Mission Control API Design — REST + GraphQL Hybrid
This page explains the hybrid REST + GraphQL split chosen for Mission Control:
reads (dashboard, compliance matrix, recursive EvalResult tree, evaluator
registry) flow through GraphQL; binary streams (PDF reports, agent traces,
history JSONL) and the version endpoint stay on REST.
TL;DR
| Concern | Endpoint | Why |
|---|---|---|
Reads (dashboard, compliance matrix, recursive EvalResult tree, evaluator registry) |
POST /graphql (single endpoint) |
Recursive trees, sparse selection, schema-driven UI |
| Ingest / writes | POST /api/v1/runs (REST; idempotent) — Mode C (deferred) |
Flat records, content-hash audit chain, retry semantics |
| Binary downloads | GET /api/v1/.../report.pdf, GET /api/v1/runs/{id}/trace |
Streams |
| Live updates | SSE (Mode A/B) / SignalR (Mode C) — deferred | Read-only push (Mode A/B) vs bidirectional (Mode C) |
Phase 1 ships the read surface only: GraphQL at
/graphql, the REST binary
- version surface listed below, and the SPA. Ingest (
POST /api/v1/runs), live updates (SSE + SignalR), and auth land with Mode C in a later phase.
This isn't exotic — GitHub does it (REST v3 + GraphQL v4), Stripe does it (REST primary + GraphQL for dashboard), Shopify does it.
Three reasons the read path wants GraphQL
1. The recursive EvalResult tree is graph-shaped
EvalResult.SubResults is IReadOnlyList<EvalResult>? — composites contain composites contain atoms.

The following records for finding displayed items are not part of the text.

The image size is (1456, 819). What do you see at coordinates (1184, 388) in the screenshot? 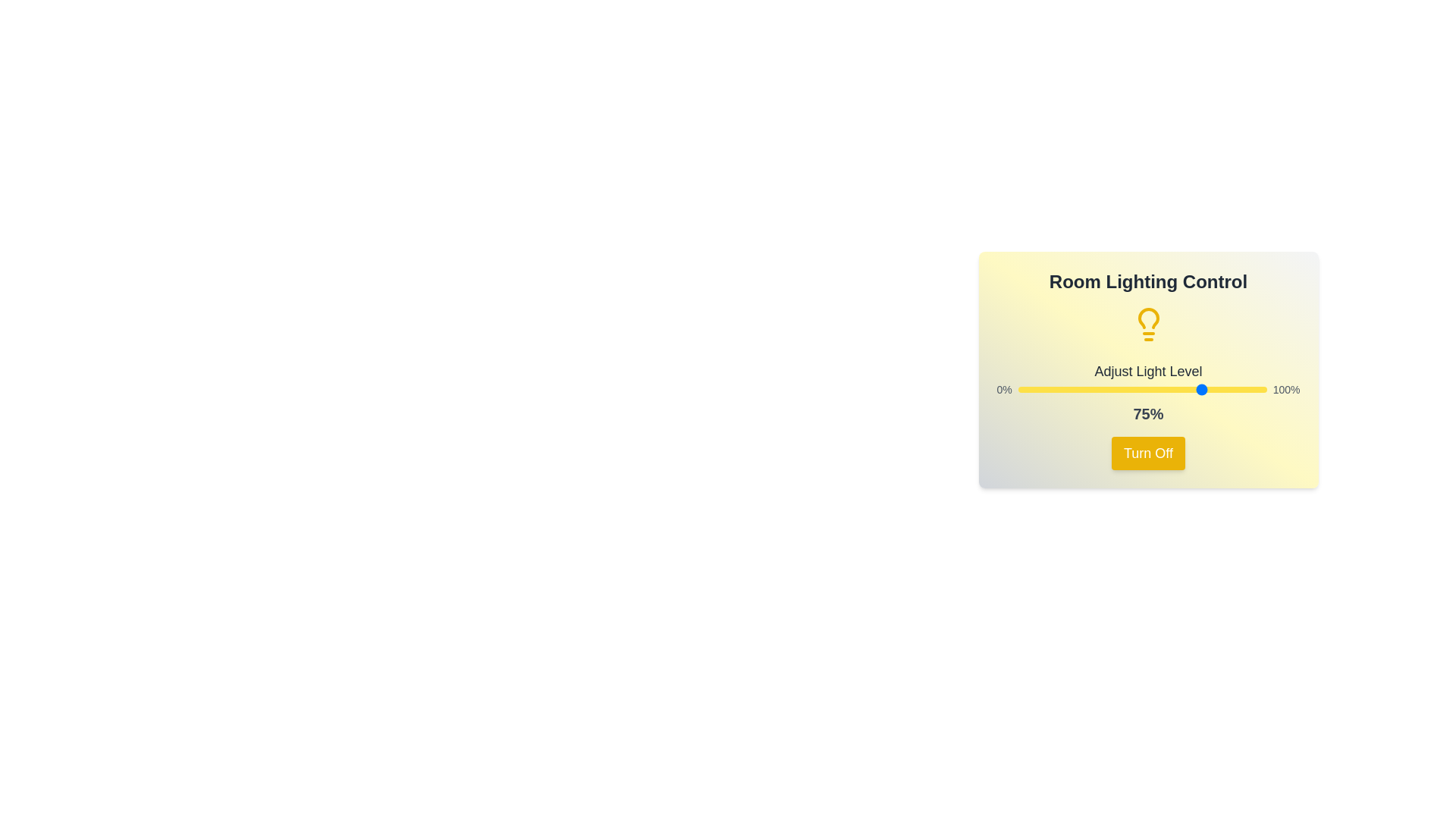
I see `the light level to 67% by dragging the slider` at bounding box center [1184, 388].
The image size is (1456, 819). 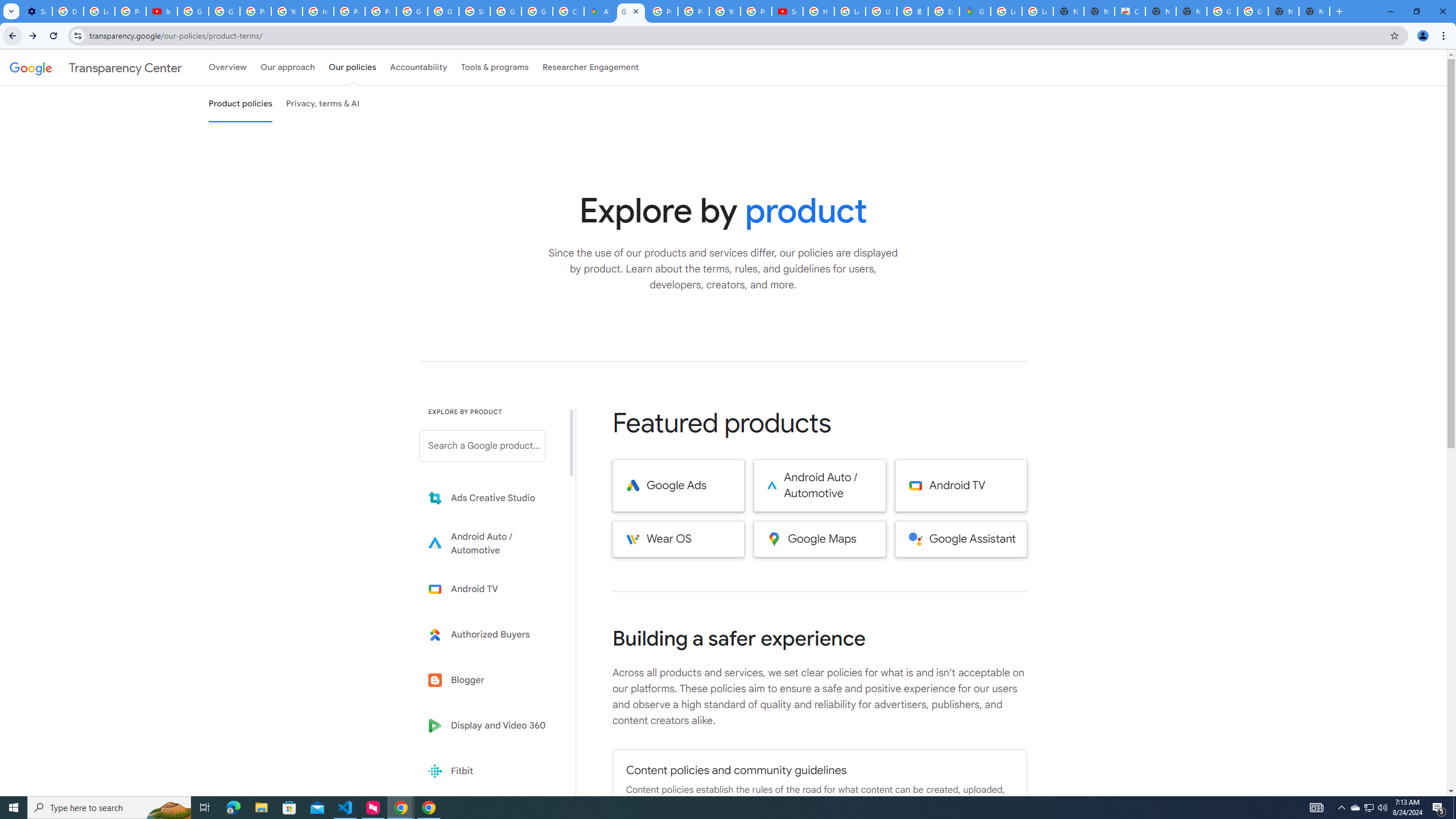 What do you see at coordinates (352, 67) in the screenshot?
I see `'Our policies'` at bounding box center [352, 67].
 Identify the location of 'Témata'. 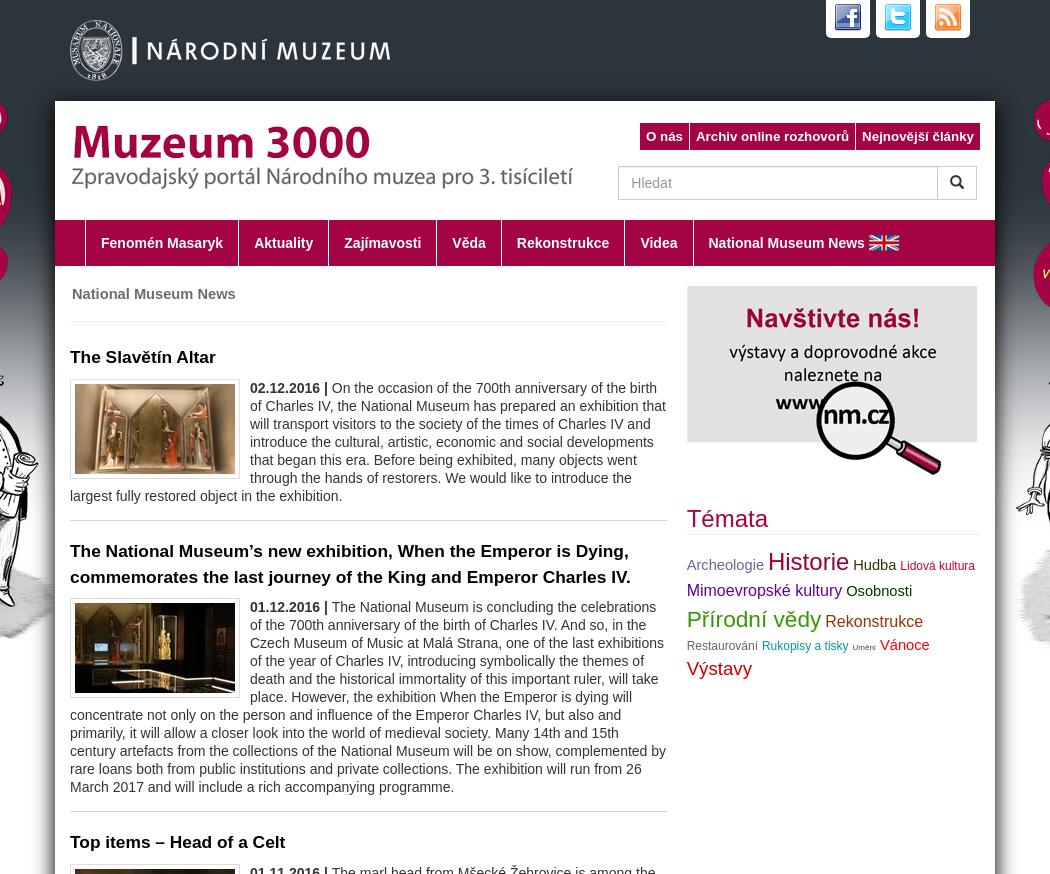
(726, 518).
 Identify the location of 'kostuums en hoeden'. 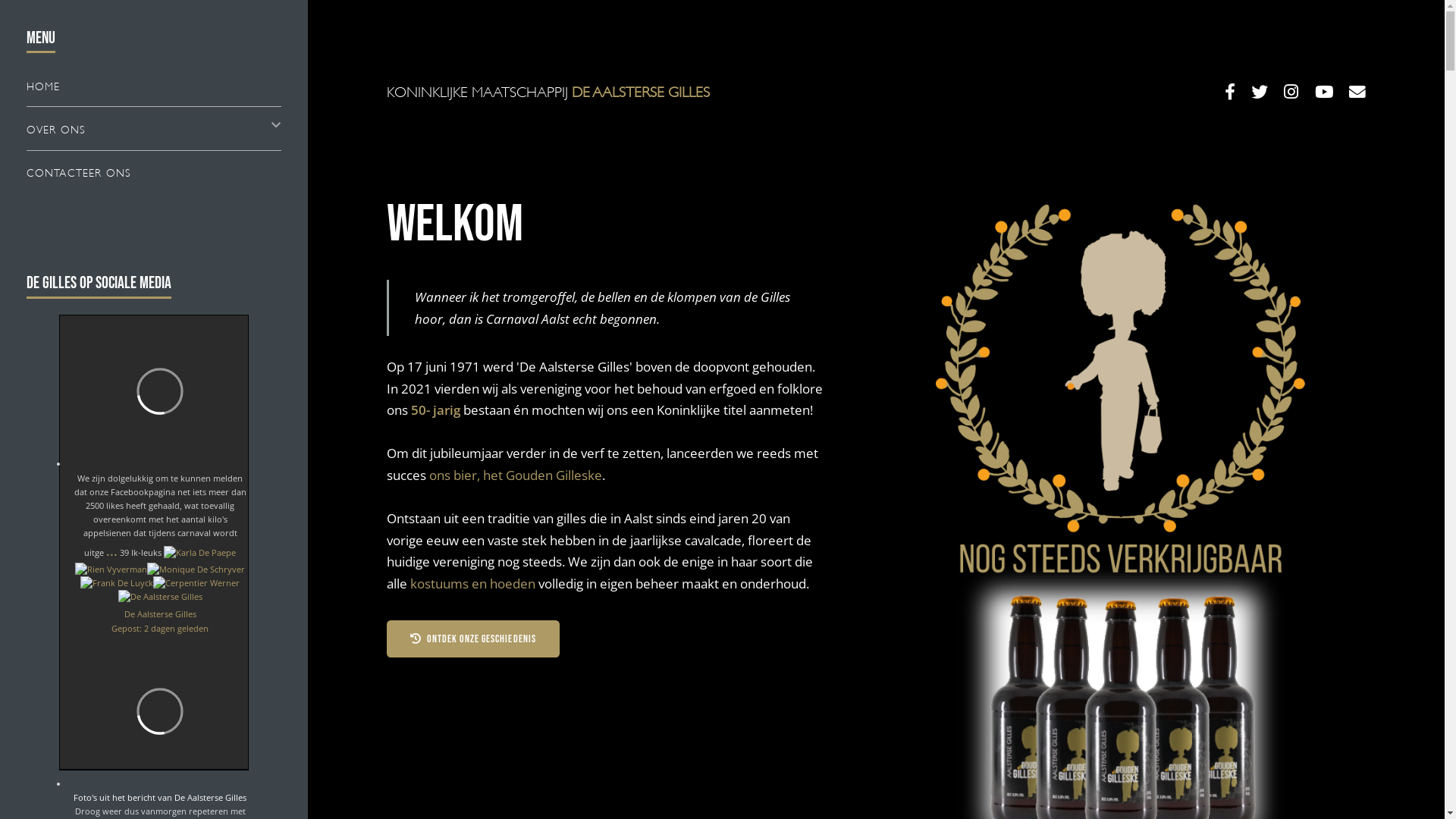
(472, 582).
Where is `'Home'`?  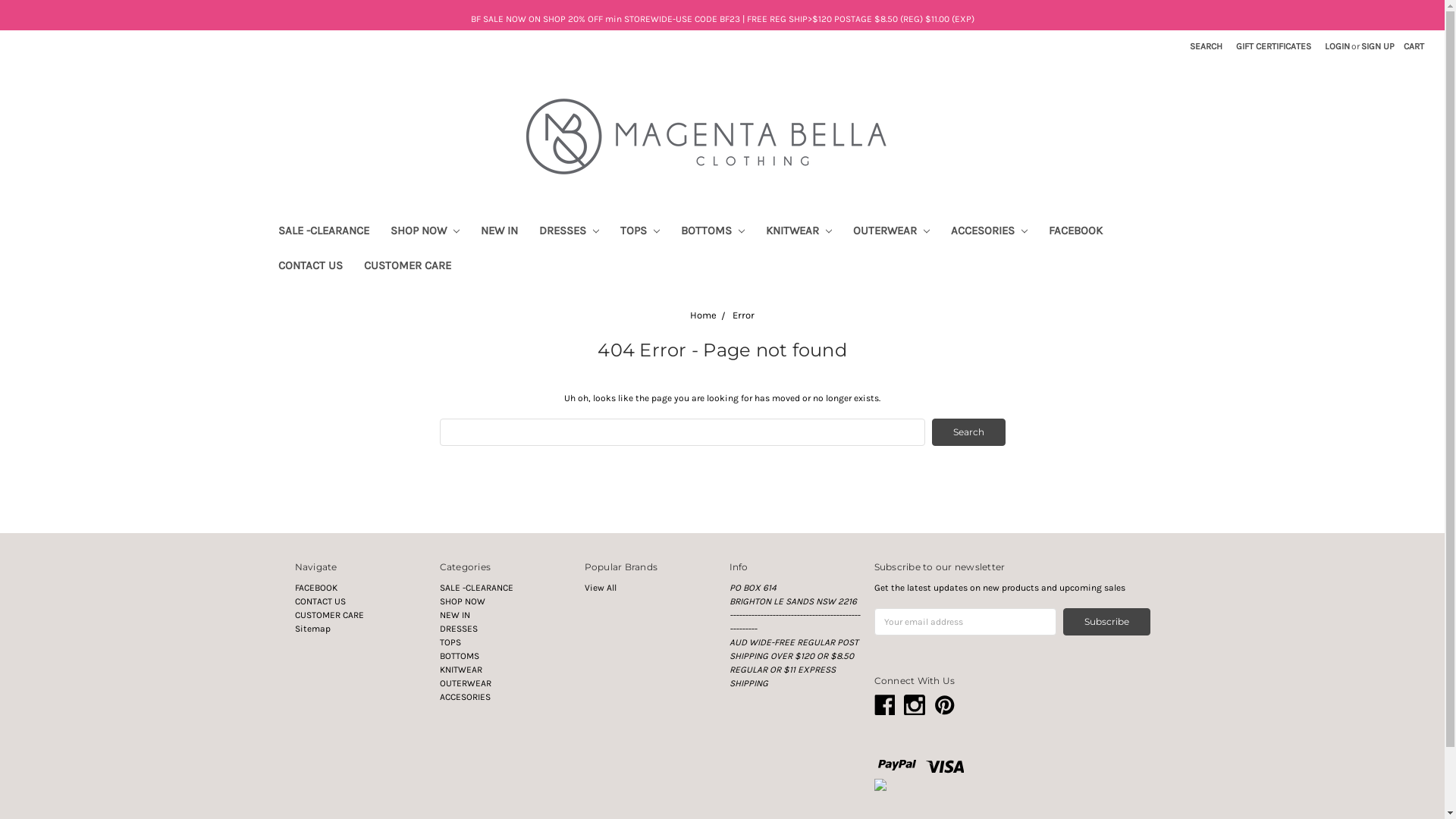 'Home' is located at coordinates (702, 314).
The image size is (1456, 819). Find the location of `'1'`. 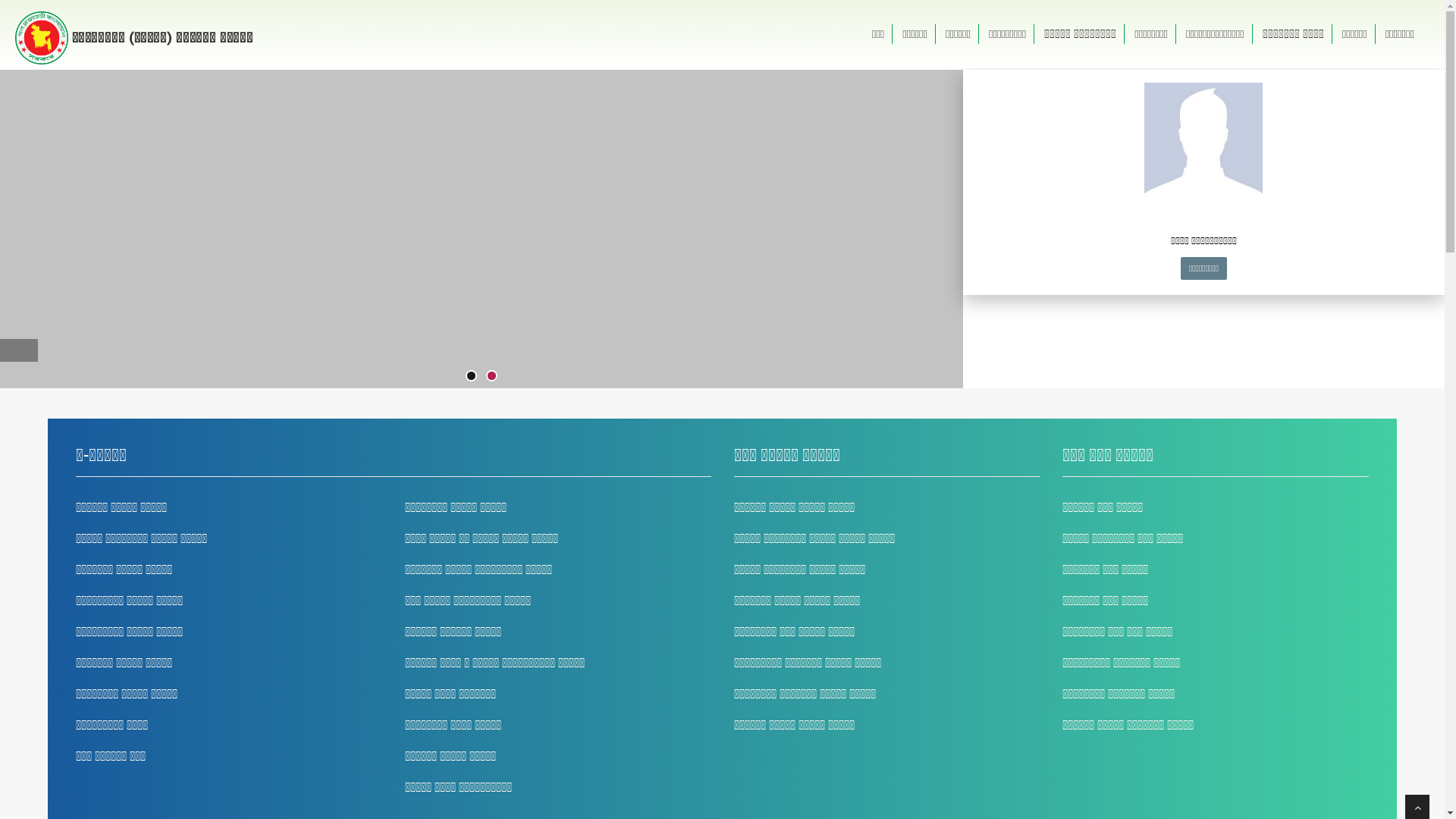

'1' is located at coordinates (470, 375).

REST has three bad answers:
- Send the whole tree always — expensive on large composites (a GDPR full-calibration tree is ~50 KB JSON × dozens of scenarios).
- Add
?depth=N— congratulations, you reinvented GraphQL's field selection, badly. - Provide separate "leaf"/"branch" endpoints — over-engineered.
GraphQL handles this with one fragment:
fragment EvalResultRecursive on EvalResult {
metric { key name }
score { value passed }
details {
subResults { ...EvalResultRecursive } # ← recursive!
}
}
One round-trip, exactly the shape the UI wants.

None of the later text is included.